As of Monday, the big ticket remained unredeemed. The 180-day deadline to claim the jackpot expires midnight Thursday.
The ticking clock is all they talk about these days at Carrollwood Market, which shares space with businesses including a bagel shop and a veterinary clinic in a gable-roofed strip center on two-lane West Village Drive, across from a small community park in sprawling Carrollwood Village.
“I think by now all my customers know because this is a neighborhood store; we’re not located on a main road,” said Nidia Tannous, who co-owns the market with her husband. “Our customers, 90 percent of them, they’re here every day. Everybody asks about it.”
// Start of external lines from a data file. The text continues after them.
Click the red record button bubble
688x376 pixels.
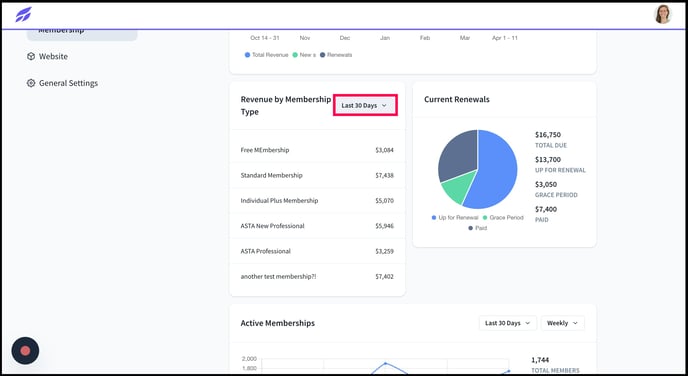click(25, 351)
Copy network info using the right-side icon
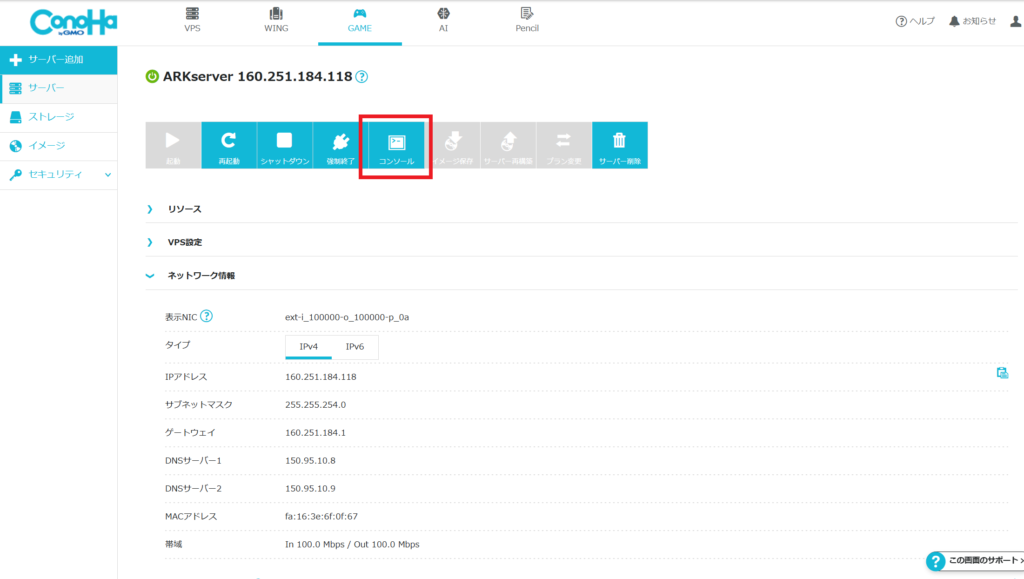This screenshot has height=579, width=1024. [x=1002, y=373]
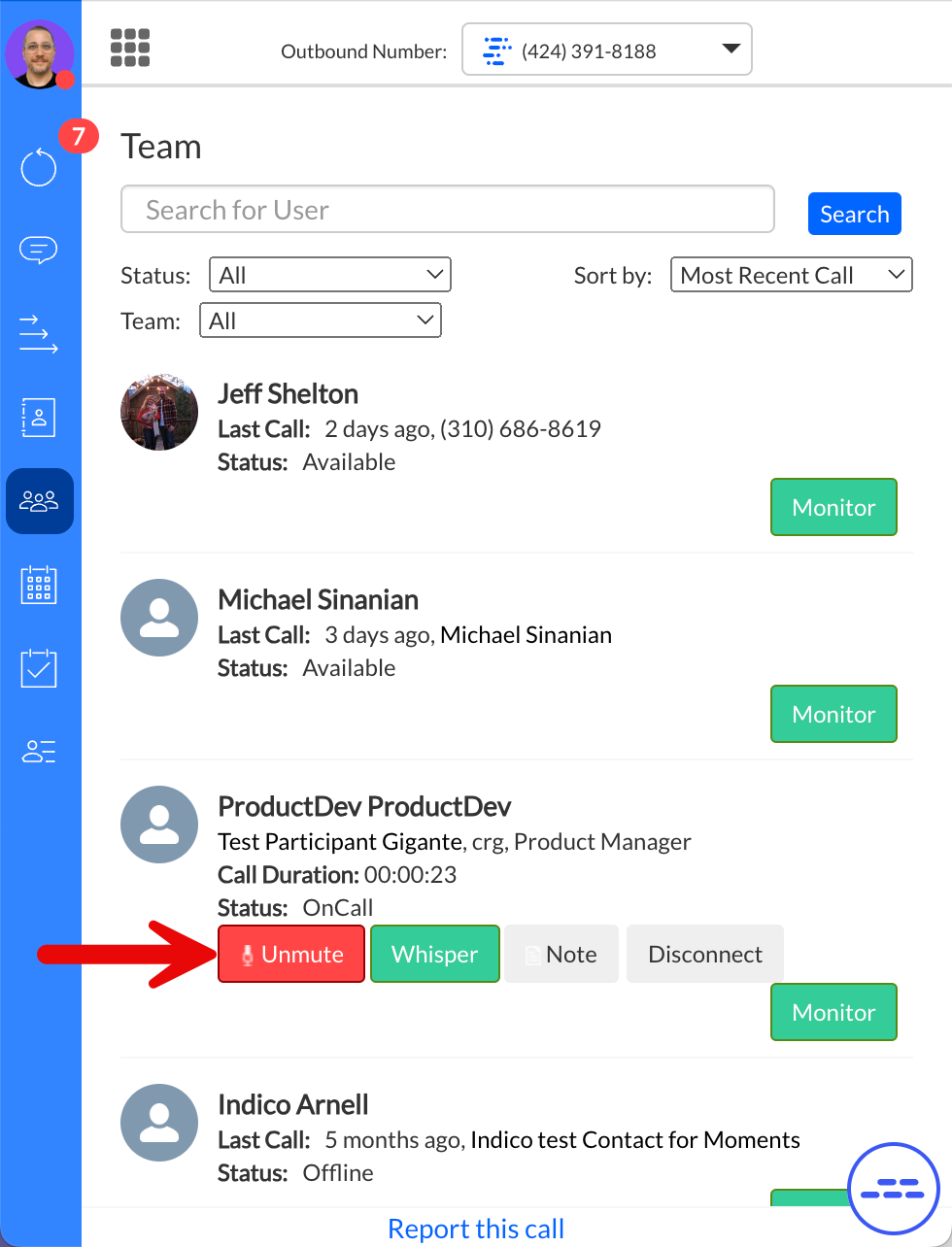Open the calendar icon in sidebar
The width and height of the screenshot is (952, 1247).
(39, 586)
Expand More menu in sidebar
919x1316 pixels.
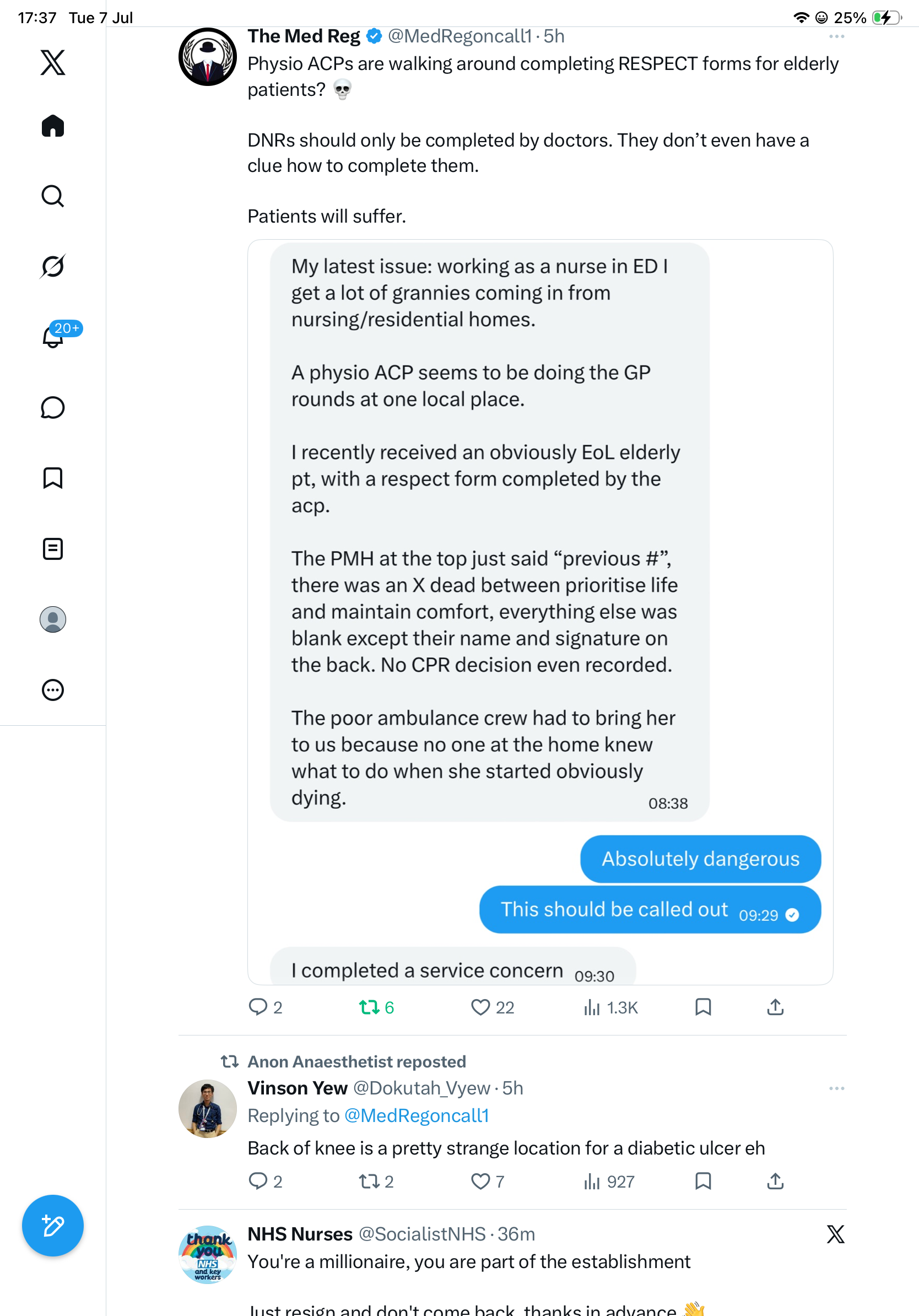pyautogui.click(x=53, y=690)
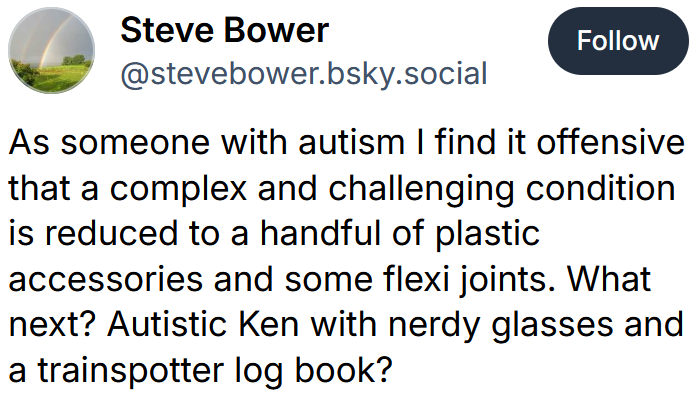697x402 pixels.
Task: Click the @stevebower.bsky.social handle
Action: 303,74
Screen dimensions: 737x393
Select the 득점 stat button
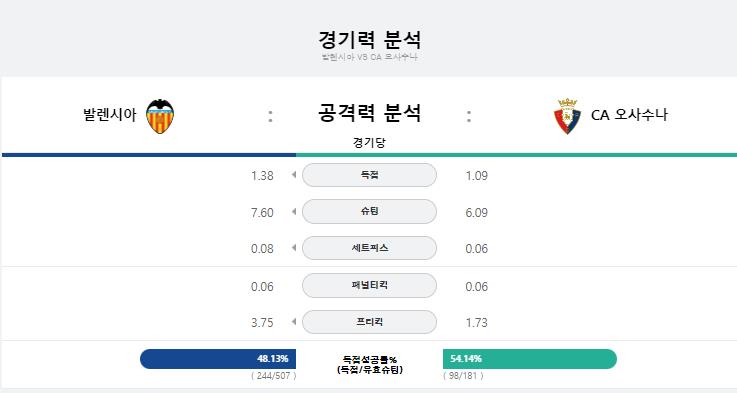pos(369,175)
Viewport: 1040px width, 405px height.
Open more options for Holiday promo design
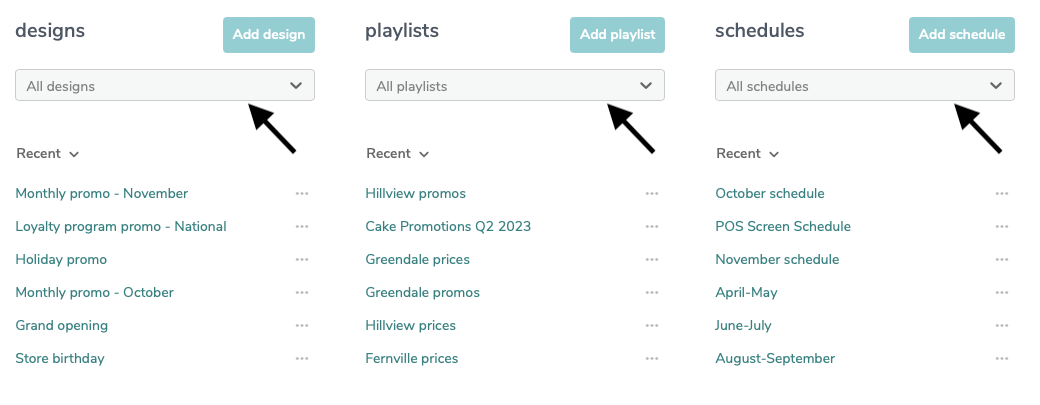tap(302, 260)
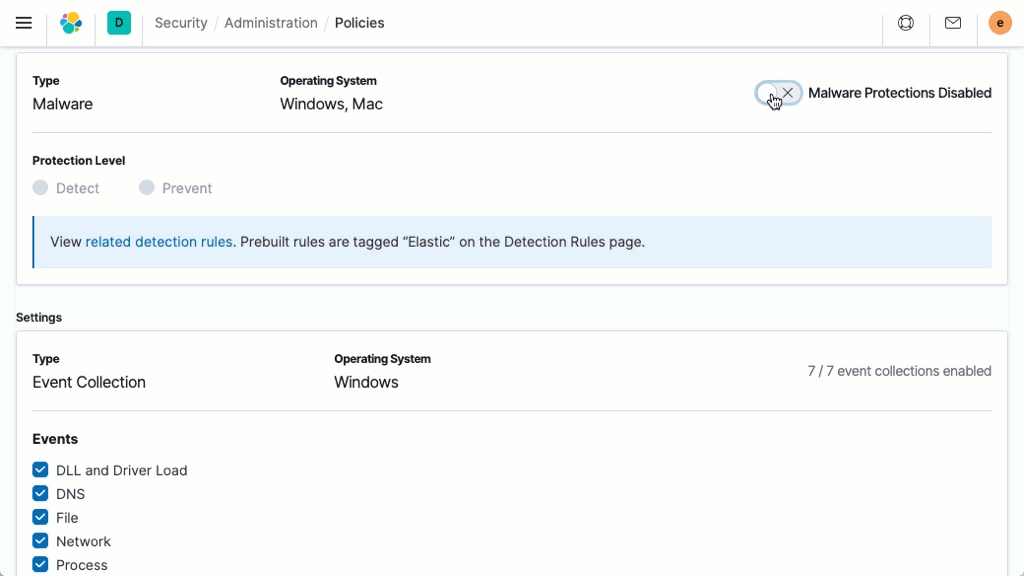Go to Administration breadcrumb
Viewport: 1024px width, 576px height.
pos(270,23)
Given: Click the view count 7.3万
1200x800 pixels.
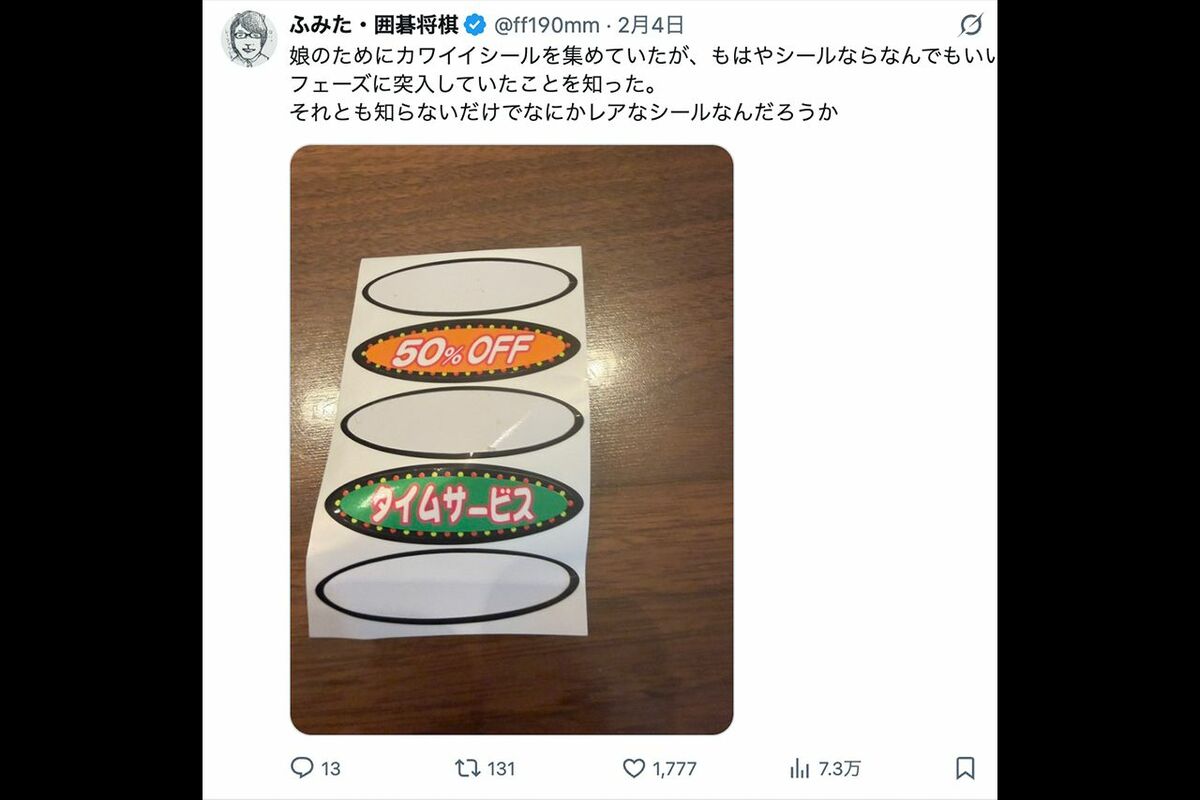Looking at the screenshot, I should point(839,769).
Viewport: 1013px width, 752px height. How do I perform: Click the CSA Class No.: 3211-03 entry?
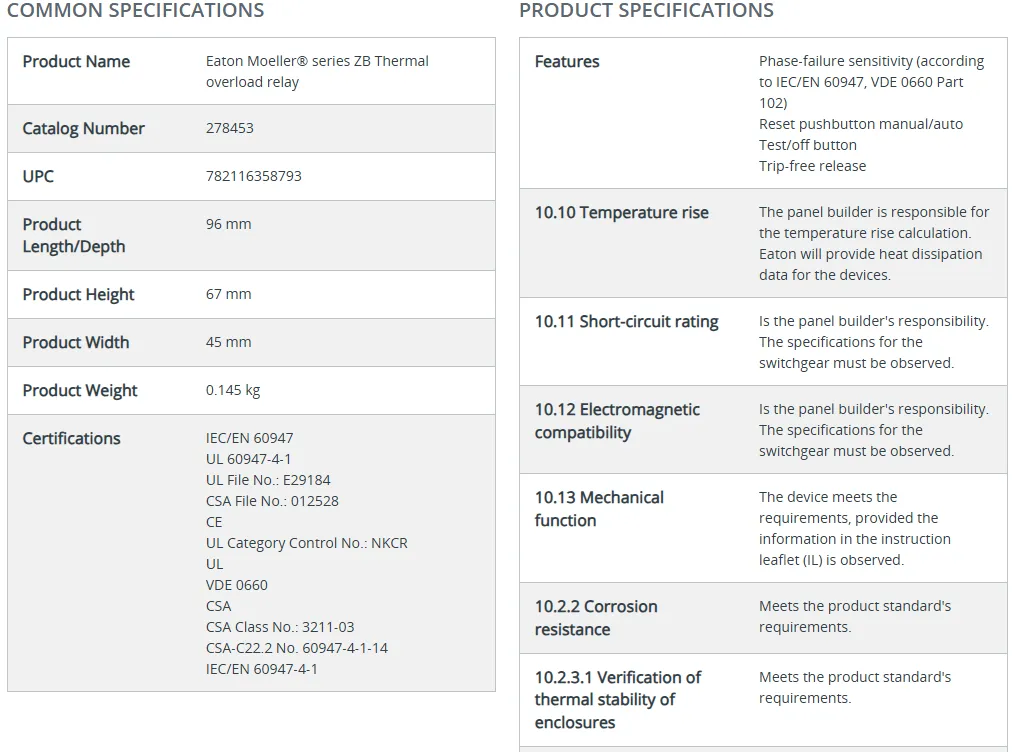pyautogui.click(x=280, y=627)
In fact, Tannous broke off her phone conversation with a reporter to wait on a customer asking about the jackpot ticket.
“And it was bought at this store?” the man asked. “I think I’m going to start playing the lottery.”
Florida has recorded more Powerball winners than any of the 44 participating states, with a total of $1.1 billion in prizes handed out here — including seven jackpot-winning tickets.
“There has never been a Powerball jackpot gone unclaimed and we hope there never is,” said Meagan Dougherty, a spokeswoman for the Florida Lottery. “They still have a few more days.”
If not, the Florida jackpot money — exactly $16,666,666.66 — will go back to the 45 participating states based on their proportion of the sales.
Florida’s share will be $768,000. Of that, 80 percent will be transferred to the state’s Education Enhancement Trust Fund. The remaining 20 percent will go back into the Florida Lottery’s prize pool, which is used to fund new games and promotions.
The Florida Lottery has contributed more than $25 billion to education in the state, and is used to fund tuition for qualifying college students at state schools under the Bright Futures Scholarship Program.
So why would someone buy a ticket and not claim their winnings?
Tannous says various theories abound among the customers at Carrollwood Market.
“Maybe somebody was drunk that night,” she said, “and didn’t even check.”